## To do
A. From the page on Europositron aluminum batteries, return word for word the stretch that begins at "- http://www.europositron.com/sv/index.html - Pa" and ends after "and [2] (http://www.europositron.com/en/plan.html)".
B. Carry the page on Europositron rechargeable aluminum batteries further, starting after its last sentence.

Europositron Rechargeable Aluminum Batteries
Europositron technology is based on nanoscale electrochemistry that is
said to allow production of rechargeable aluminum batteries providing
up to 20 times more capacity than current batteries. The materials
are said to be environmentally safe and fully recycleable. 1-2 years
to market.
| Table of contents |
Official Website
- http://www.europositron.com/
- http://www.europositron.com/en/index.html -
English site
- Introduction (http://www.europositron.com/en/background.html)
- Europositron compared with the current techniques (http://www.europositron.com/en/techniques.html)
- Manufacture of the prototypes (http://www.europositron.com/en/manufacturing.html)
- Business Plan (http://www.europositron.com/en/plan.html) summary
- http://www.europositron.com/en/index.html -
English site
- Business
Plan / Prospect (http://www.europositron.com/en/Europositron_BP.pdf) (pdf)
14 pages.
- http://www.europositron.com/sv/index.html - Pa Svenska (Sweedish)
- http://www.europositron.com/fi/index.html - Finnish
Overview
from [1] (http://www.europositron.com/en/background.html) and [2] (http://www.europositron.com/en/plan.html)
In 1989, Ab Europositron was founded to pursue a radical new theory which
had been propounded by Mr Rainer Partanen concerning one of the materials
which had been investigated before but had always run into the same
difficulties, namely the apparently insurmountable problem recharging
a sealed cell battery using aluminium. In Europositron technology metal
ions are reduced to metal in the normal temperature and with the calculated
defined current. Rainer Partanen has progressed the theory to the point
of detailed specifications of cell construction, the electrochemistry
involved and has registered patents covering all the necessary areas.
The fundamental basis of the Partanen technology can be applied to all formats of batteries, from tiny button batteries to high capacity stand-by power supplies. Using one of the most abundant metals available and incorporating existing manufacturing processes, this is an avenue which demands and deserves investigation to fruition.
Characteristics and Advantages
from [3] (http://www.europositron.com/en/background.html) and [4] (http://www.europositron.com/en/plan.html)
- Batteries of various sizes can be manufactured
- The creation of aluminium hydroxide is eliminated
Recharging for large number of cycles is possible.

## Recorded data
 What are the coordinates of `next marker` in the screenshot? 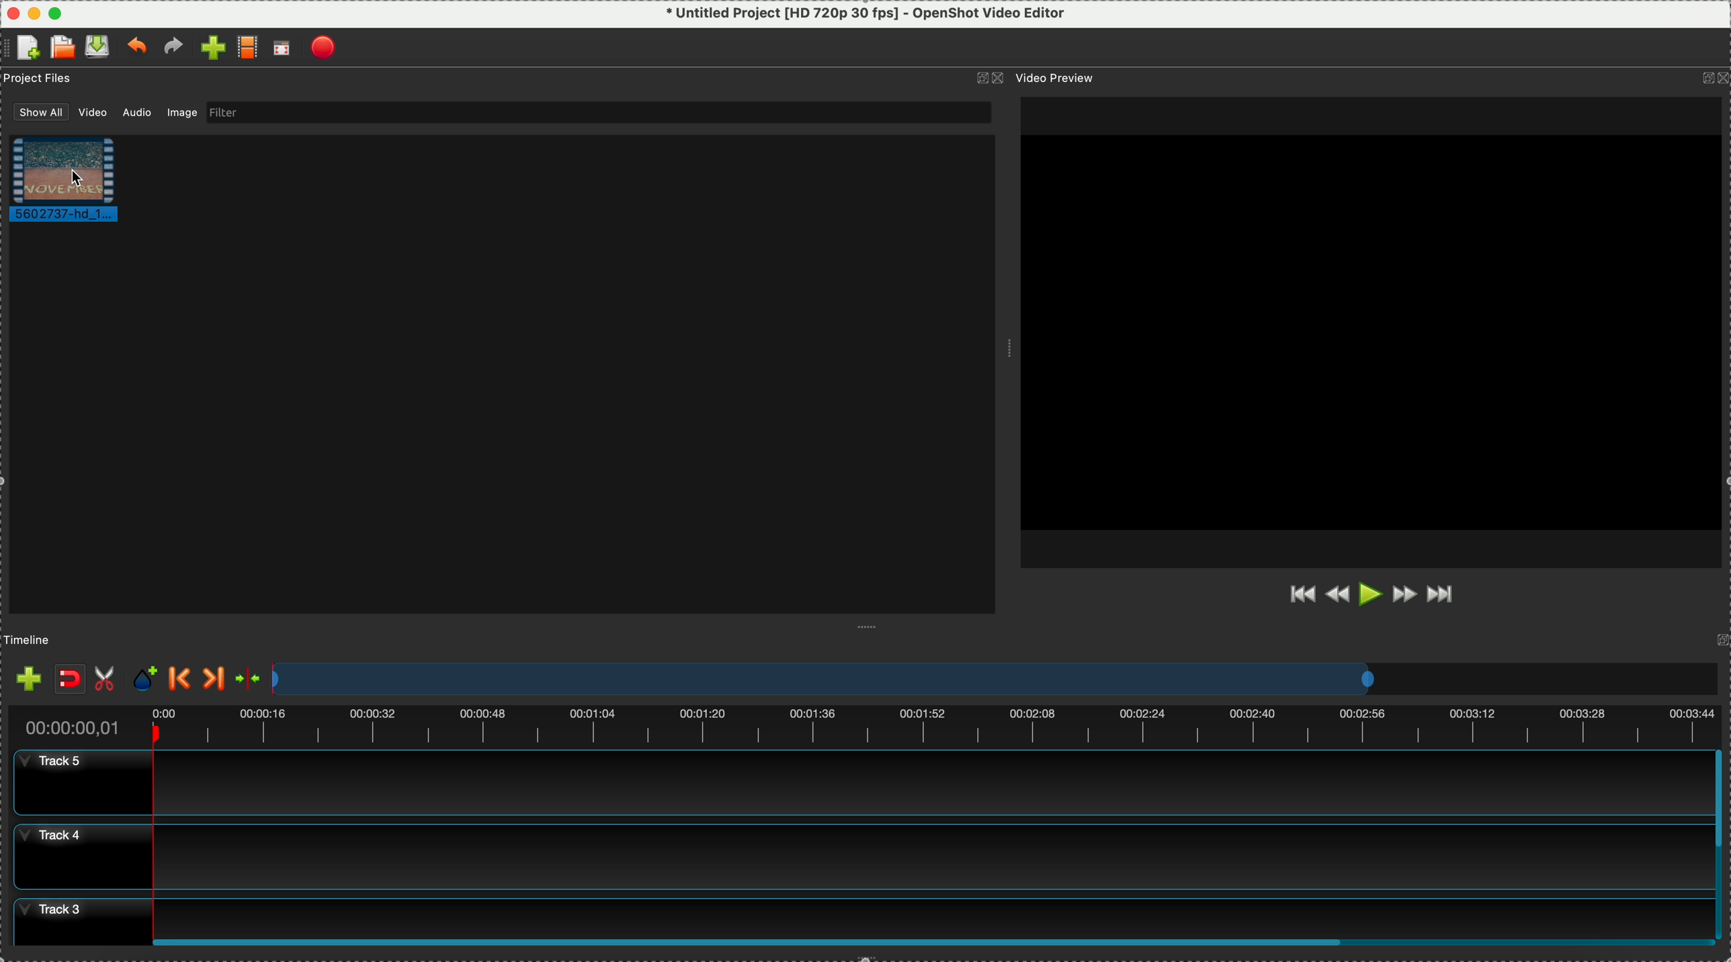 It's located at (215, 678).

## Set of answers
A.
- http://www.europositron.com/sv/index.html - Pa Svenska (Sweedish)
- http://www.europositron.com/fi/index.html - Finnish
Overview
from [1] (http://www.europositron.com/en/background.html) and [2] (http://www.europositron.com/en/plan.html)

B.
- The technology applies to all existing methods of battery production including spiral wound sandwich examples.
- There is no "memory" effect.
- The application of Europositron technology does not require significant changes in either manufacturing or recharging equipment.
- The manufacturers do not have to design or build new machinery to produce new batteries which also means that manufacturers of user equipment, mobile phones, lap top computers etc will be able to use exactly the same bays and connection for the batteries as they now do.
- The new technology will not require new battery chargers to be engineered.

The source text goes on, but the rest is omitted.